____ Texte fourni
Et à Guingamp, c’est la maternité qui est menacée de fermeture depuis des années. Son sauvetage in extremis à l’été 2022 n’avait été possible qu’avec l’intervention de Noël Le Graët, Guingampais d’origine, alors président de la Fédération française de football, auprès d’Emmanuel Macron. Plus récemment, en mars, face à un service toujours sur la sellette, l’ambassadeur de Cuba en France avait même proposé l’envoi de médecins de l’île « si un accord de gouvernement était signé », après avoir été sollicité par un collectif de défense des hôpitaux publics du département.

« À un moment donné, comme maires, on ne peut plus se contenter de soutenir les manifestations désormais habituelles », argue Olivier Houzet. Le maire (Place publique) de Saint-Quay-Perros, commune voisine de la très touristique Perros-Guirec, fait partie de celles et ceux dont l’arrêté, pris plus tôt que ses collègues, est désormais applicable. Cette salve d’arrêtés, c’est un peu l’opération de la dernière chance, « pour nous faire remarquer par Paris ».

Avant cela, les manifestations se sont évidemment succédé. « On est même allés jusqu’à faire une visite surprise avec quelques élus au service des urgences de Lannion. On a découvert que contrairement à ce qui nous était dit depuis des mois, quand il y avait un départ en intervention Smur, il n’y avait plus de médecin urgentiste sur place », s’étonne encore le maire. L’épisode avait mené à de vifs échanges avec le député (Renaissance) de la circonscription, Éric Bothorel, désapprouvant la manière de faire des élu·es. Un signe supplémentaire de la tension qui gagne le terrain costarmoricain au sujet de la santé. « Dès qu’on croise du monde sur les marchés, c’est de cela qu’on nous parle », insiste Olivier Houzet.
________
____ Données fournies
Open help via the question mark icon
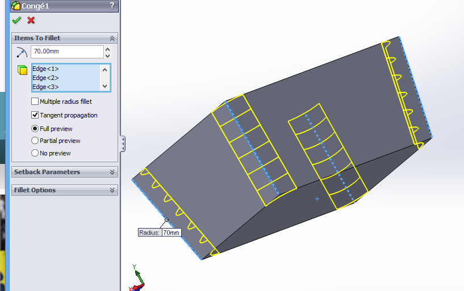 pyautogui.click(x=111, y=6)
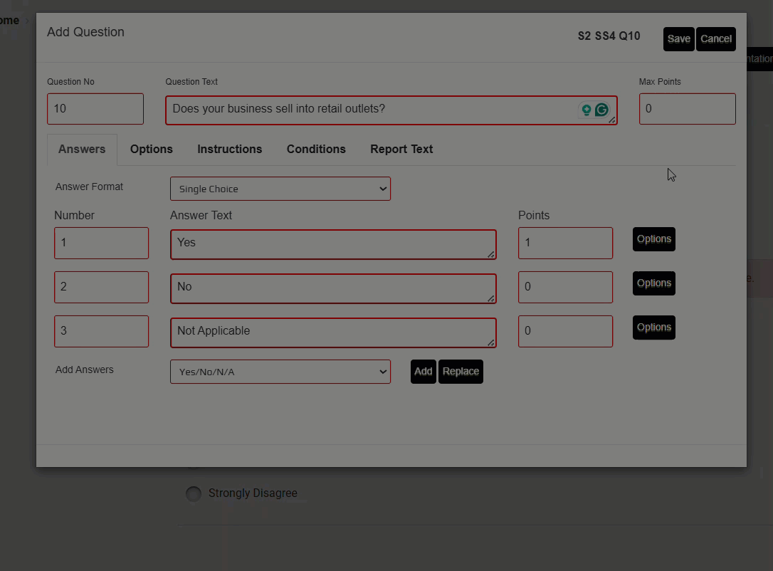This screenshot has height=571, width=773.
Task: Click resize handle of Not Applicable answer box
Action: (491, 342)
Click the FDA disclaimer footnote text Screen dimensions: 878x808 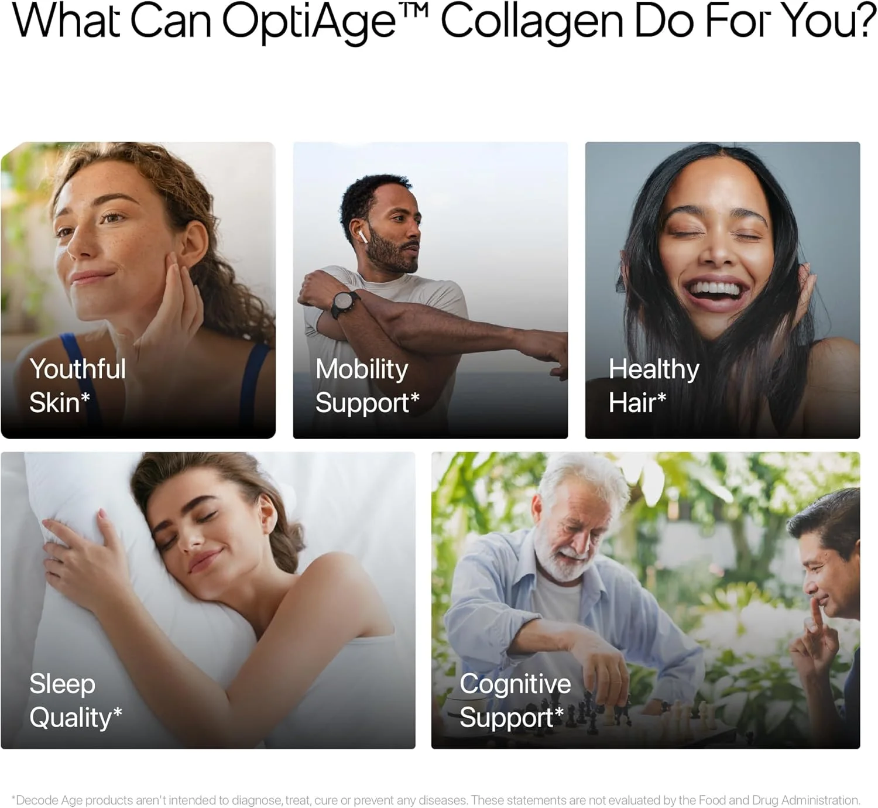(436, 800)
________
▶ _Consigne_
Dans le texte sur la santé dans les Côtes-d’Armor, remplacez « Lannion » par « Guingamp » et recopiez le passage qui va de « Avant cela, les » jusqu’à « insiste Olivier Houzet. » inclus.

▶ _Corrigé_
Avant cela, les manifestations se sont évidemment succédé. « On est même allés jusqu’à faire une visite surprise avec quelques élus au service des urgences de Guingamp. On a découvert que contrairement à ce qui nous était dit depuis des mois, quand il y avait un départ en intervention Smur, il n’y avait plus de médecin urgentiste sur place », s’étonne encore le maire. L’épisode avait mené à de vifs échanges avec le député (Renaissance) de la circonscription, Éric Bothorel, désapprouvant la manière de faire des élu·es. Un signe supplémentaire de la tension qui gagne le terrain costarmoricain au sujet de la santé. « Dès qu’on croise du monde sur les marchés, c’est de cela qu’on nous parle », insiste Olivier Houzet.